Every endpoint: Focus on health check endpoints, not every route. Monitoring 50 individual routes creates noise without proportionally more signal.
Internal-only services from outbound checks: If a service isn't publicly accessible, outbound probes can't reach it. Use inbound heartbeats from an internal health check script instead.
Rapidly changing services: If a service is deployed many times per day, use deployment windows to suppress alerts during releases.

Heartbeat Patterns

Fire-and-Forget

The simplest pattern. Append a curl to your job:

./my-job.sh && curl -sf https://app.failsignal.com/api/signals/ping/TOKEN

If the job fails, the ping never fires, and IonHour detects the missing heartbeat.

Success-Only with Error Context

Ping on success, but include error information when things fail:

if ./my-job.sh 2>error.log; then
  curl -sf https://app.failsignal.com/api/signals/ping/TOKEN
else
  # Job failed — don't ping.
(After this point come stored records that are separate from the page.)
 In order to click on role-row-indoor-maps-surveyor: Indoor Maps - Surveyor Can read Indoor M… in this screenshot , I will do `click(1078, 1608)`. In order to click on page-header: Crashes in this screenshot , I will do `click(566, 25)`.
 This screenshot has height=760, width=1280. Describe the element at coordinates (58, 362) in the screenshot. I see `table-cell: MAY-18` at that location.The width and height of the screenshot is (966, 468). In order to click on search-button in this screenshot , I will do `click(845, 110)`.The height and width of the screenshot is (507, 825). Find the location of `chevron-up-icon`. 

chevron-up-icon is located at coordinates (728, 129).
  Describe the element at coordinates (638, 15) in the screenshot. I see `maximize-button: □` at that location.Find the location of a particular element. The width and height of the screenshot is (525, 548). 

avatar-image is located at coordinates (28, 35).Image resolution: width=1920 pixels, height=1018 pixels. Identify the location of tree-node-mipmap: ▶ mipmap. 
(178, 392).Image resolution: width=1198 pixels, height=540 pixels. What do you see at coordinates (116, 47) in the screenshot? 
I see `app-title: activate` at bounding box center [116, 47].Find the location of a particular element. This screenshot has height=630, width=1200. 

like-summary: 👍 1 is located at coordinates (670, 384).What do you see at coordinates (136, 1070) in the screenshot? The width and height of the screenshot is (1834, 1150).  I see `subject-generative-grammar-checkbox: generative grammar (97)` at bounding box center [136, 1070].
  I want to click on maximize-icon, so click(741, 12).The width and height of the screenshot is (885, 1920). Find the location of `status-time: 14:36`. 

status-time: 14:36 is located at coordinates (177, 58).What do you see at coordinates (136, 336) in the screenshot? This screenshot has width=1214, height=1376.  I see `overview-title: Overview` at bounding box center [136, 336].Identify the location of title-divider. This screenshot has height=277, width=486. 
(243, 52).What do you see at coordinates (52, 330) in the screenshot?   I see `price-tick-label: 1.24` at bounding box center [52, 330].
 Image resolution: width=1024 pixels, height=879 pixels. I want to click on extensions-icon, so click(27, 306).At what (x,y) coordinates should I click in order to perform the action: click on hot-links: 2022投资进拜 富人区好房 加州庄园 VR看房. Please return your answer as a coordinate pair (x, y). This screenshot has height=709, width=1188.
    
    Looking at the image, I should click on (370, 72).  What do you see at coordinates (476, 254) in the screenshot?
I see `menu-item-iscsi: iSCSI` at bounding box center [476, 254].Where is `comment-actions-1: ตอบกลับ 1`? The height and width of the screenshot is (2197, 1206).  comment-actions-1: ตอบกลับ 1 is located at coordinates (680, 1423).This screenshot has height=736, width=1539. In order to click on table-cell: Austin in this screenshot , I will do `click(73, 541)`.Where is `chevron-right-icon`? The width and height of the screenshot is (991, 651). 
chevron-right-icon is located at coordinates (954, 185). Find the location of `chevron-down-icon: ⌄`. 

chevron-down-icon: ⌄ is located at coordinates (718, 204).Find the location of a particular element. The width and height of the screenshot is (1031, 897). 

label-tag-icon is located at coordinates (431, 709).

IonHour will detect the missed heartbeat.
  # Optionally log the error for your own records.
  cat error.log >> /var/log/job-failures.log
fi

Rich Payload

Send structured metadata with each heartbeat:

START=$(date +%s)
./my-job.sh
EXIT_CODE=$?
END=$(date +%s)
DURATION=$((END - START))

if [ $EXIT_CODE -eq 0 ]; then
  curl -sf -X POST https://app.failsignal.com/api/signals/ping/TOKEN \
    -H "Content-Type: application/json" \
    -d "{\"duration\": $DURATION, \"exit_code\": $EXIT_CODE}"
fi

The duration field is extracted by IonHour and tracked as avgDurationMs in the check's rolling analytics.

Wrapper Function

For repeated use, wrap the ping in a function:

failsignal_ping() {
  local token="$1"
  curl -sf --max-time 10 --retry 2 \
    "https://app.failsignal.com/api/signals/ping/$token" > /dev/null 2>&1
}

# Usage
./backup.sh && failsignal_ping "YOUR_TOKEN"
./etl.sh && failsignal_ping "ANOTHER_TOKEN"

Multi-Region Strategy

For outbound checks, use multiple regions to distinguish between your service being down and a network issue between one probe region and your service.

Recommended Configuration

Service Type	Regions	Why
Single-region service	1 region (colocated)	Probe from the same region your service runs in. Adding distant regions introduces latency variance that can cause false timeouts.
Multi-region service	2–3 regions	Probe from each region your service is deployed in.
Global service	All 3 regions	`us-east-1`, `eu-west-1`, `ap-southeast-1` for worldwide coverage.

Consensus Behavior

With 3 regions and default thresholds (failAfterConsecutive=3, resolveAfterConsecutiveSuccess=2):

A network issue in one region won't trigger an incident (only 1 of 3 regions fails).
A real outage affecting 2+ regions triggers an incident (majority consensus reached).
Recovery requires all 3 regions to see 2 consecutive successes (conservative, prevents premature resolution).